Controversy arose after the game, when Montreal Star writer Baz O'Meara claimed he was ineligible to play as an amateur due to his skiing career. James P. McCaffrey, league president, declined to comment on Fripp.

Fripp remained in the league, and scored his first touchdown in a 24–6 win over the Toronto Argonauts on October 25. He was out of the league in 1942 when games were suspended due to World War II. He returned to football the following year, playing on the Lachine Fliers military service team. After then spending another year out of football, Fripp played for the Montreal Hornets of the IRFU in 1945.

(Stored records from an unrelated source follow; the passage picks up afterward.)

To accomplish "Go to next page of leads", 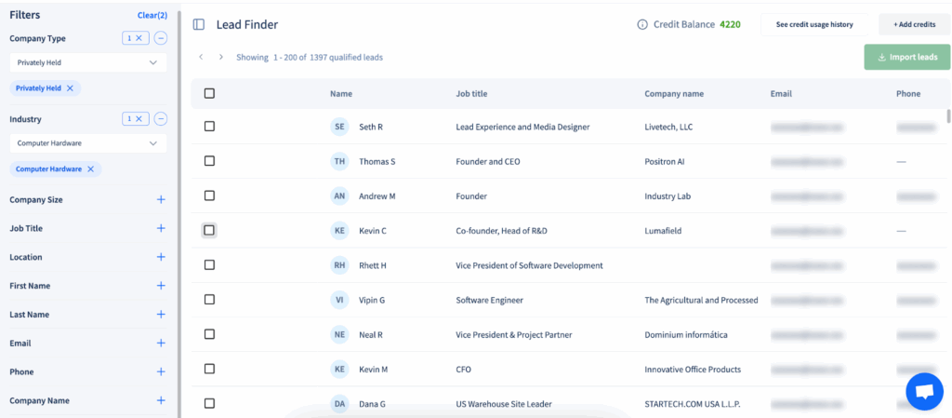I will 221,57.

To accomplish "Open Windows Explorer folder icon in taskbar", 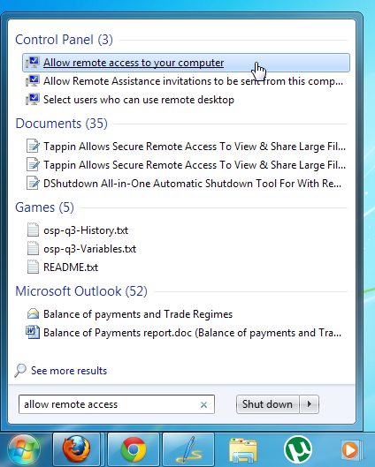I will (243, 450).
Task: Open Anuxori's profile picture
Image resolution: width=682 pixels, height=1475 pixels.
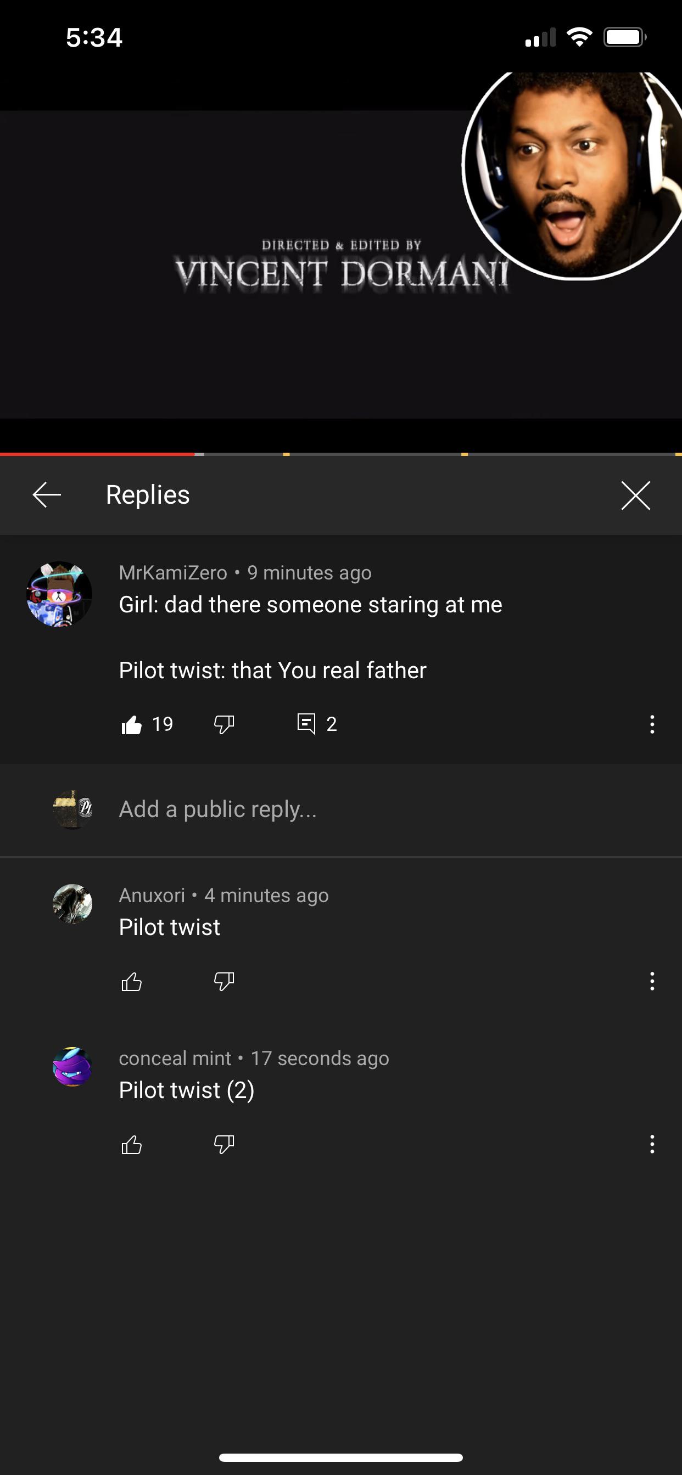Action: 73,904
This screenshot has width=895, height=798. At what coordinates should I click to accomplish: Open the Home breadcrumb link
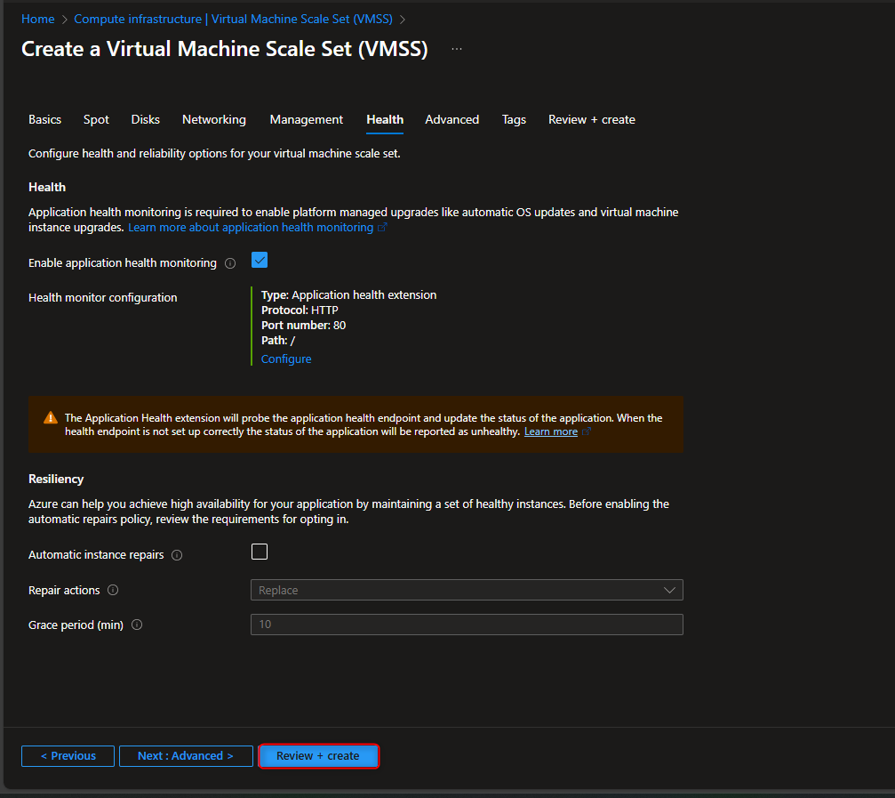point(37,18)
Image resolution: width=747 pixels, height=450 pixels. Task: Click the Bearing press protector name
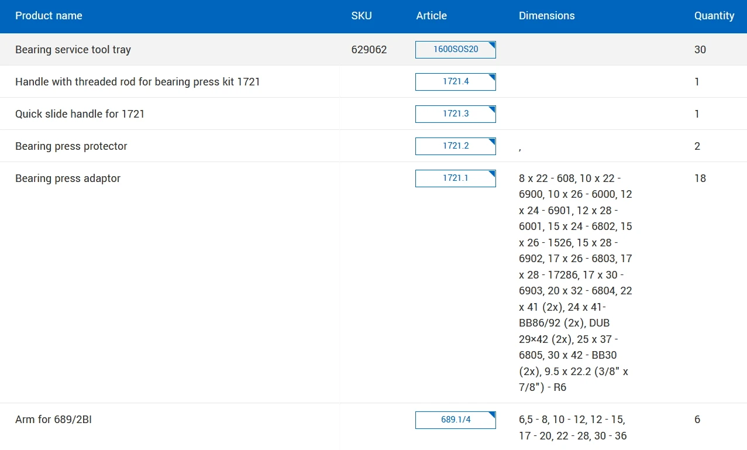click(x=71, y=146)
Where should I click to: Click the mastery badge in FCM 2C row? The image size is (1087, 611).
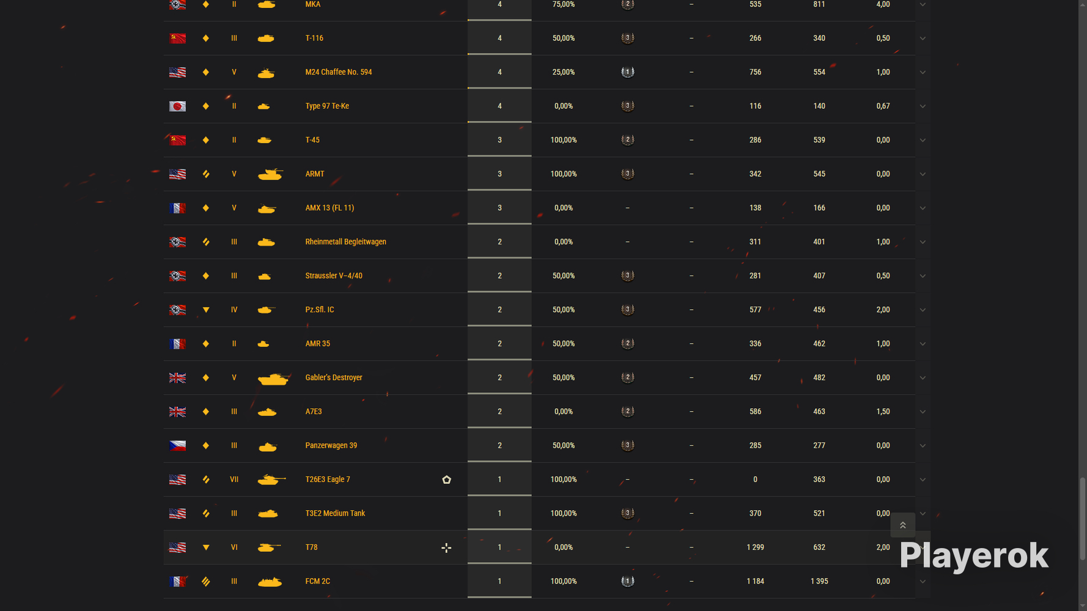(627, 581)

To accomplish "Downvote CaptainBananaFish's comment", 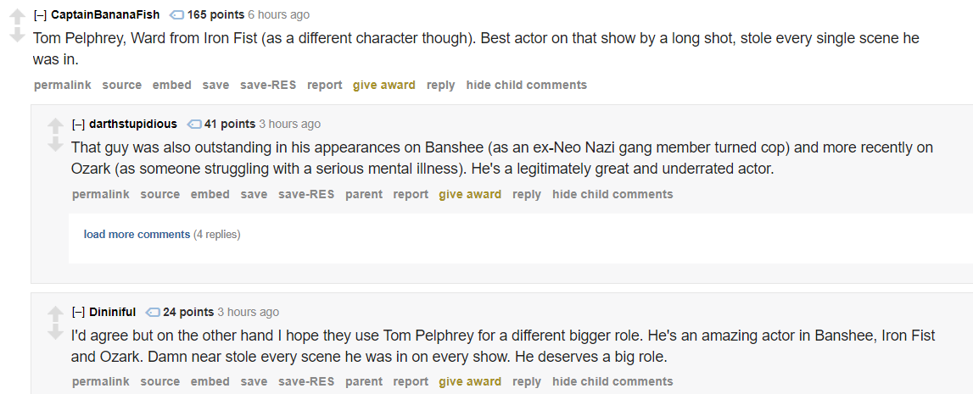I will [17, 35].
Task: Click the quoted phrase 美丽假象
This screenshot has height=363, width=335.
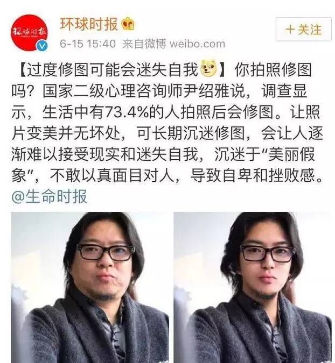Action: click(x=291, y=154)
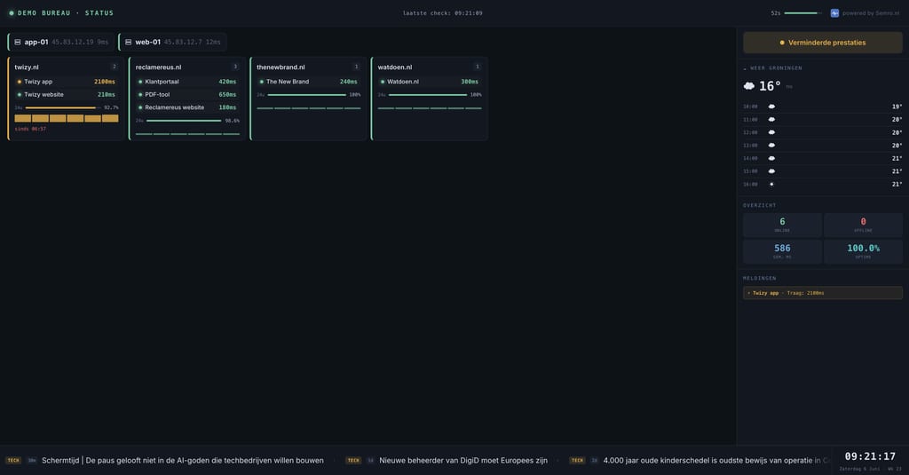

He re-joined the Rough Riders in 1946, appearing in eleven games. He returned to the team in 1947, but left early in the season for the Ottawa Trojans of the Ontario Rugby Football Union (ORFU). He played one season with the Trojans as a halfback, appearing in seven games, before ending his professional football career.

==Later life==
His father, Herbert, founded a real estate and insurance firm in 1923, H. D. Fripp & Son Ltd., and Johnny Fripp took over in 1950.

He was inducted into the Canadian Ski Hall of Fame in 1988, and one year later was an inductee to the Ottawa Sports Hall of Fame. In 2020, he was reported to be the oldest former Ottawa Rough Rider, and believed to be the oldest former Canadian football player at the time. Fripp celebrated his 100th birthday on February 11, 2021. He died on March 24, 2022, one year later at age 101.